Distalmente, en la articulación del codo, el capítulo del húmero se articula con la cabeza del radio y la tróclea del húmero se articula con la incisura troclear del cúbito.

Relevancia clínica: Fractura supracondílea

Una fractura supracondílea es una fractura del húmero distal, justo por encima de la articulación del codo. La fractura suele ser transversal u oblicua, y el mecanismo de lesión más frecuente es una caída sobre la mano extendida. Es más frecuente en los niños que en los adultos.

En este tipo de lesión, la arteria braquial puede resultar dañada, ya sea directamente o debido a la inflamación posterior al traumatismo. La isquemia resultante puede provocar la contractura isquémica de Volkmann, una deformidad en flexión permanente de la muñeca y los dedos, a medida que los músculos flexores se vuelven fibróticos y se acortan.

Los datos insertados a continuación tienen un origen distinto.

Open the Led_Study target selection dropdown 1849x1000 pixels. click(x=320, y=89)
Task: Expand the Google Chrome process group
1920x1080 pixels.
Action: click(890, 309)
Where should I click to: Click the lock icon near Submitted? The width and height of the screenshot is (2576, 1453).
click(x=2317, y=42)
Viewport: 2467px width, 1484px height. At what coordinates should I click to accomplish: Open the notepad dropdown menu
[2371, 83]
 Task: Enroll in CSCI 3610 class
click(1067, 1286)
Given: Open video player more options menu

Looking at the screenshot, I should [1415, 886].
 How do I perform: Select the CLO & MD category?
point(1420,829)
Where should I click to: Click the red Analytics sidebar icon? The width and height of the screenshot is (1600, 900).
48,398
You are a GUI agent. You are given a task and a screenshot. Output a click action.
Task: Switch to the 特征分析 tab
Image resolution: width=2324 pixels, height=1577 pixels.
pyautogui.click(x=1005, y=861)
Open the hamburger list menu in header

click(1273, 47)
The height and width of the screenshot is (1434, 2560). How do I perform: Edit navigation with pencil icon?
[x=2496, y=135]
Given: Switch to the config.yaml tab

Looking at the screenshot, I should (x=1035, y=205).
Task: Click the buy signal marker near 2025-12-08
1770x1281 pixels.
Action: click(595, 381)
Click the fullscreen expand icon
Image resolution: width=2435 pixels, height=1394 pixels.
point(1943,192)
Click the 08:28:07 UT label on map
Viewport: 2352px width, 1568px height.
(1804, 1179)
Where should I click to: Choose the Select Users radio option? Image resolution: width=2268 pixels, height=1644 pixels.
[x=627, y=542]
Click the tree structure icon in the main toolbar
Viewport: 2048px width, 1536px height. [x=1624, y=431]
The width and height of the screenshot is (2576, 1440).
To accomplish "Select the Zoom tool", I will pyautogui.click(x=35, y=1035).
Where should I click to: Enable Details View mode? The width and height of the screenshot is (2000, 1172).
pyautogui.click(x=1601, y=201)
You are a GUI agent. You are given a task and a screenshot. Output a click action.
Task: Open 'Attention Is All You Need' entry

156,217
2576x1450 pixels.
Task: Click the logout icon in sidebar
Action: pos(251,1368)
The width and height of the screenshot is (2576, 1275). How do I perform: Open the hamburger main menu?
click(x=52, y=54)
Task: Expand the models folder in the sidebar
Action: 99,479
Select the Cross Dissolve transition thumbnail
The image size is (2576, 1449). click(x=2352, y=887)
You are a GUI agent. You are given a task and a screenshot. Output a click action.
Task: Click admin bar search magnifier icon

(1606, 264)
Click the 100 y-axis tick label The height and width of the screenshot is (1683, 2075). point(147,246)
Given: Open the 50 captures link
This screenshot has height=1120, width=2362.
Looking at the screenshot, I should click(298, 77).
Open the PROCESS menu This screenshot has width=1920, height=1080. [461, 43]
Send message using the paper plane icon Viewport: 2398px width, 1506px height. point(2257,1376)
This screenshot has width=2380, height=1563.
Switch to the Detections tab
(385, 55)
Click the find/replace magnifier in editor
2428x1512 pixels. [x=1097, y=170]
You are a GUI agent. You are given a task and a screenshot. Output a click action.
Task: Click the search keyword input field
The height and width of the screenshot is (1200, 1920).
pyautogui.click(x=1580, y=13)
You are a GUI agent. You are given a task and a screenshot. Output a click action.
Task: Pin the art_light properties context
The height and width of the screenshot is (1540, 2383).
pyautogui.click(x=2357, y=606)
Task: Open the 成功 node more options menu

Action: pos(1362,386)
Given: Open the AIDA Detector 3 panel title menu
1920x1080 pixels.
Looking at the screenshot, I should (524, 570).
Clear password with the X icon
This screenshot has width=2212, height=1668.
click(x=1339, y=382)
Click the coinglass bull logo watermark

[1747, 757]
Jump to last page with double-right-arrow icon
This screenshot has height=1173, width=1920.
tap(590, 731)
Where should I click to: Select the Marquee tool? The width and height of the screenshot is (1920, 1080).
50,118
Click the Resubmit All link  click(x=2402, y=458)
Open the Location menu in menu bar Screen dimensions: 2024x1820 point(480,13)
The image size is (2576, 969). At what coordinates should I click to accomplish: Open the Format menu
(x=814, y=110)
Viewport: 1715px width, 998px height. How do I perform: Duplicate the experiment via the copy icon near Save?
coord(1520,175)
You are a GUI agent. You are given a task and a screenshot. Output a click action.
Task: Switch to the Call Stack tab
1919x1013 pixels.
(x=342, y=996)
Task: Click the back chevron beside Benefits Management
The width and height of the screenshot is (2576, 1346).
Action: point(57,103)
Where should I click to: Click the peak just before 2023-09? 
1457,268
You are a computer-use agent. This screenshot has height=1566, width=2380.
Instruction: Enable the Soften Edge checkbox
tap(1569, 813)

También puede producirse una lesión del nervio interóseo anterior (rama del nervio mediano), del nervio cubital (o ulnar) o del nervio radial. El nervio interóseo anterior se puede evaluar pidiéndole al paciente que haga el gesto de «ok», lo que permite comprobar la debilidad del músculo flexor largo del pulgar.

La clasificación de Gartland se utiliza para estas fracturas:

  • El tipo 1 presenta un desplazamiento mínimo.
  • El tipo 2 está desplazado con la corteza posterior intacta.
  • El tipo 3 presenta un desplazamiento completo.

El tipo 1 generalmente se puede tratar de forma conservadora con un yeso por encima del codo, mientras que los tipos 2 y 3 suelen requerir fijación quirúrgica con agujas de Kirschner bicorticales cruzadas.

Radiografía que muestra una fractura supracondílea del húmero.

Fig. 5: Fractura supracondílea del húmero.